This tiny, easily-overlooked, single chaptered book contains within it such a beautiful parallel to the plan of redemption. And it’s such an incredible testimony of the power of the Spirit when allowed full access to the heart of a sinful man.
Paul, himself once a persecutor of Christianity, has been so fully converted that his character reflects that of Jesus to everyone with which he comes in contact. His life is wrapped up in ministering to the needs of the people, praying for the workers who are meeting discouragement, temptation and strife, and encouraging each to fasten their eyes on the prize.
He was snatched from the hands of the deceiver and given a great and mighty work to do. And we see clearly that he put his hand directly to the plow.
In his letter to Philemon, we hear his petition on behalf on Onesimus, a runaway slave who Paul shared the gospel with while in prison. He was converted to the faith from pagan darkness and Paul counted him as a brother and son. Paul had directed Onesimus back to Philemon, from whom he had escaped, and we hear him appeal to the tenderest places of Philemon’s own Christian experience so that he might receive his servant as he would Paul…
If thou count me therefore a partner, receive him as myself. (verse 17)
But Paul goes further than just making the appeal to Philemon to receive Onesimus kindly. He freely offers to assume the debt Onesimus may have incurred in his unexcused absence.
If he hath wronged thee, or oweth thee ought, put that on my account; I Paul have written it with mine own hand, I will repay it: (verse 18, 19)
Do you see it? The parallel here between what Paul has offered and what Christ has done? Because it’s incredible and such an example to us even today.
The servant (Onesimus) had robbed his master (Philemon) of his service and had nothing with which to repay him. So also does fallen man rob God of years of service while he dabbles in sin and the world, and when he finally sees the error of his way realizes he has no way to cancel his debt.

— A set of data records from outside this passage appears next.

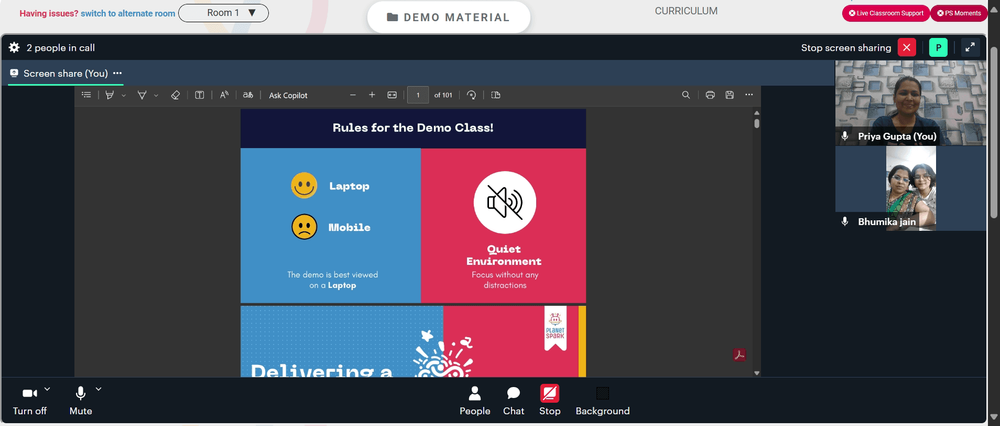This screenshot has height=426, width=1000.
Task: Toggle camera with Turn off button
Action: [29, 401]
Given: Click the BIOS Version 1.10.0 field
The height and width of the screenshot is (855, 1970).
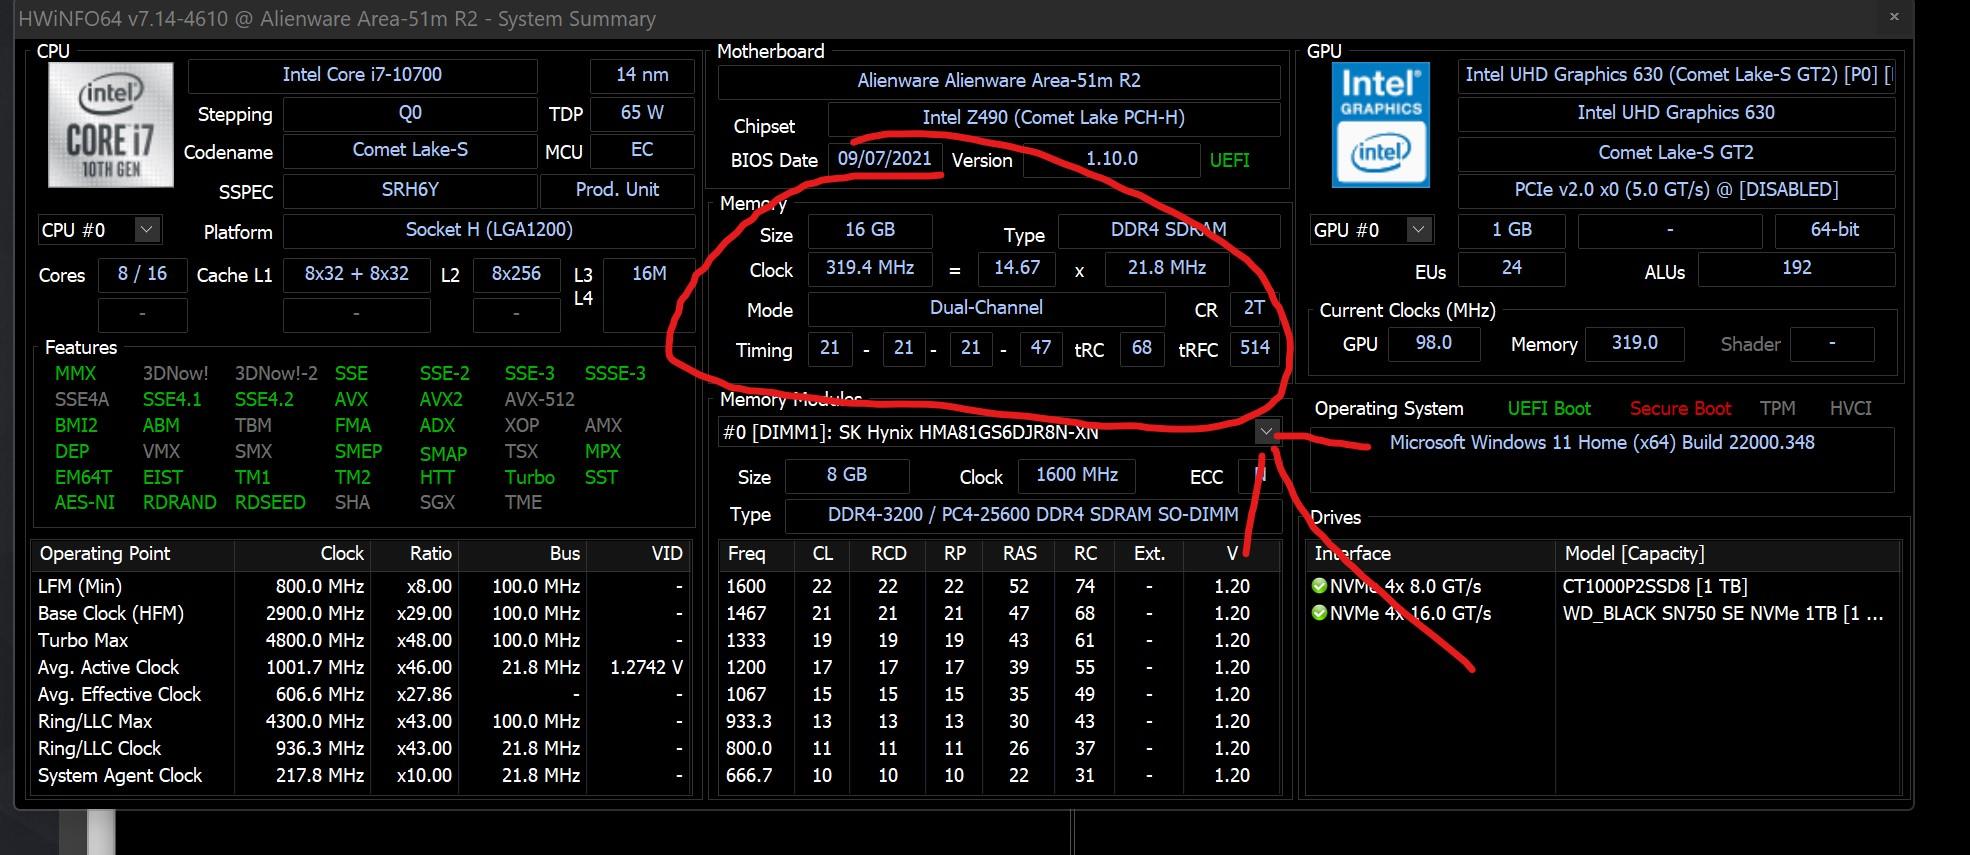Looking at the screenshot, I should pos(1111,159).
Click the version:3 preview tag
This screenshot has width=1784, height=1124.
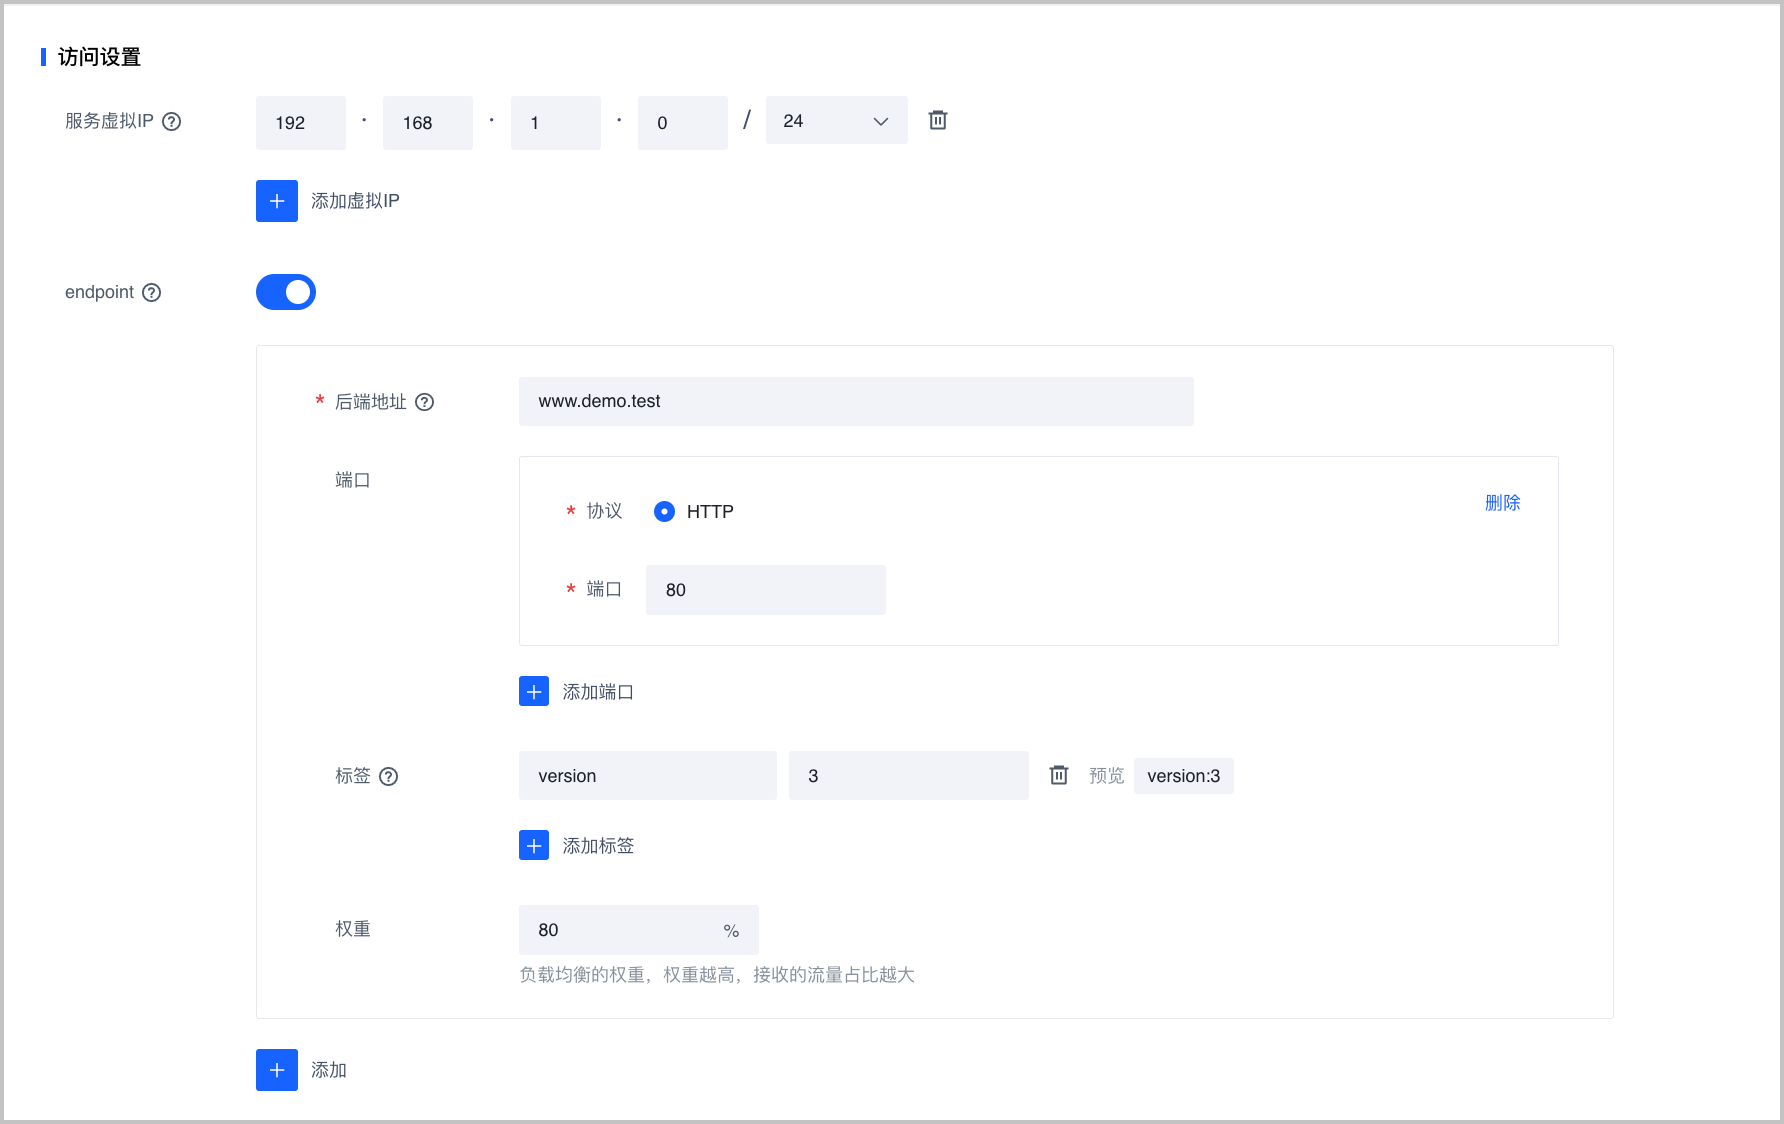pos(1183,776)
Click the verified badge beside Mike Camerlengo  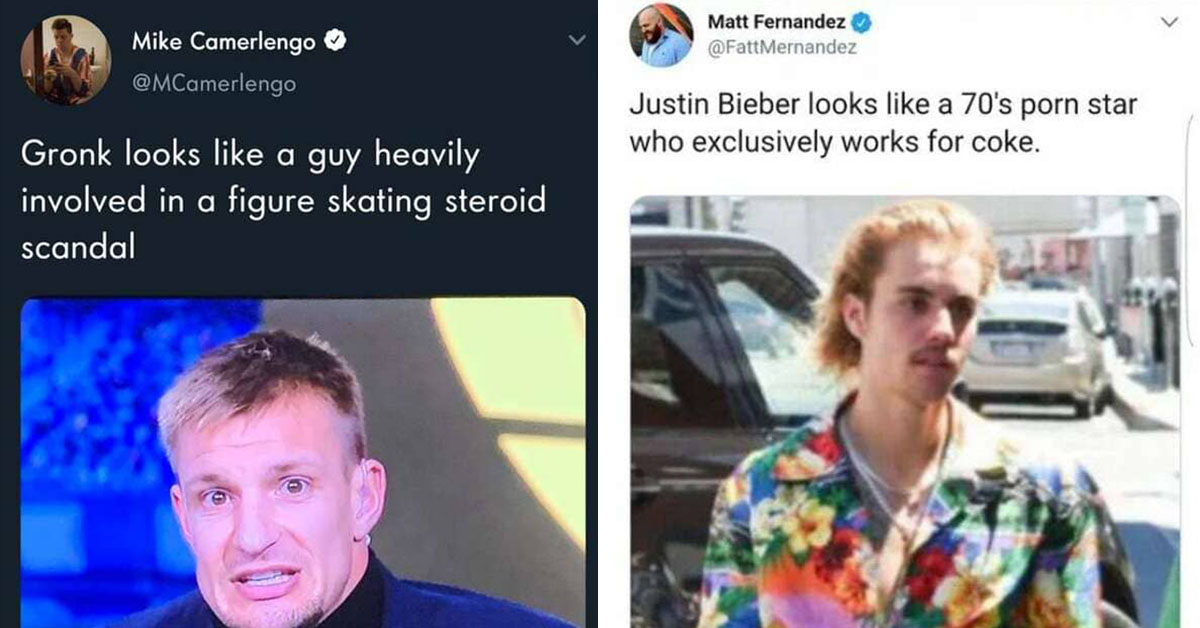(x=338, y=42)
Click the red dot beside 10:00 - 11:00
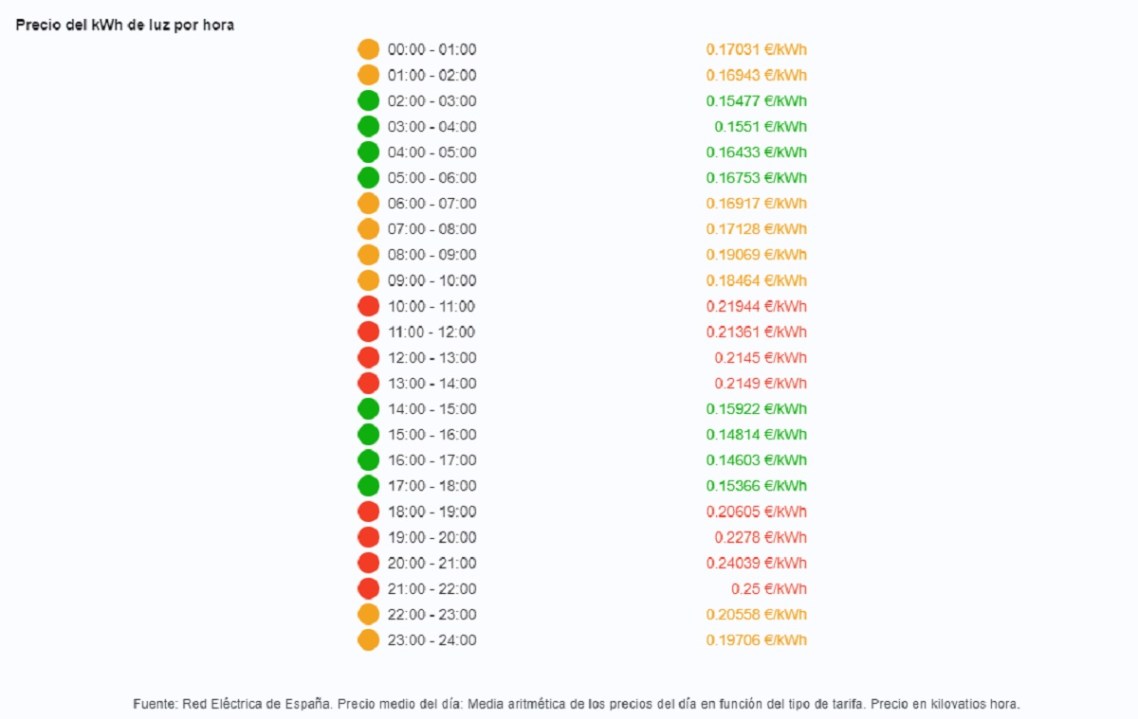The height and width of the screenshot is (719, 1138). [368, 306]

But then Jesus stands between fallen man and the punishment he is due and tells the Judge (God) that He will pay the debt. In full.
And He pays it so thoroughly that the sinner is cleansed of his guilt and set free to serve willingly. No punishment or restitution is required because the debt has been cancelled. In like manner, we see Paul reflect the love and character of Christ in his intercession between Onesimus and Philemon.
But notice how he carefully appealed to the very heart of the frustrated slaveholder. Picking back up in the rest of verse 19…
Albeit I do not say to thee how thou owest unto me even thine own self besides.
Paul simply reminded Philemon that God had used himself as the instrument through which Philemon had come to Christ, as well. Gently reminding him that he also was ransomed at a price. And Paul encourages him that he fully trusts and expects that he’ll respond to this petition for Onesimus to be received with Christian kindness.
Having confidence in thy obedience I wrote unto thee, knowing that thou wilt also do more than I say. (verse 21)
Because taking a peek back, starting with verse 14, we see Paul point out that their should be a transition from the servant-master relationship to one of brotherhood…
For perhaps he therefore departed for a season, that thou shouldest receive him forever; Not now as a servant, but above a servant, a beloved brother, specially to me, but how much more unto thee, both in the flesh and in the Lord? (verse 15, 16)
What a gift for encouragement this aged Apostle has chosen to foster. He is speaking to a converted slaveholder, gently and carefully and with the tenderest discretion, of the abhorrence of slavery. He didn’t kick the practice out from under him, because he knew the damage to the gospel that might do if not handled with care. Instead he entreated this master to lean into his newfound faith in the one who came to loose chains rather than tighten them.
We are given a pattern here, and if we’re wise we’ll be careful not to miss it. Let’s break the lessons from this chapter down real quick in closing…
- Forgive one another our debts.
- Take it a step further and pay (or assume) the debt of another. In simple terms, we should make it our mission to see as many won to the gospel as is possible without regard for how we’ve been wronged or what we are owed. Our work is for Christ and He’ll settle all balances.
- Be careful to not elevate ourselves above anyone else. We are a brotherhood (or sisterhood)
- Exercise tact and discretion when addressing evil in the established order of society. God likes it even less than we do but He needs colaborers in the work, not wrecking balls who undo what He’s doing in their passion for reform.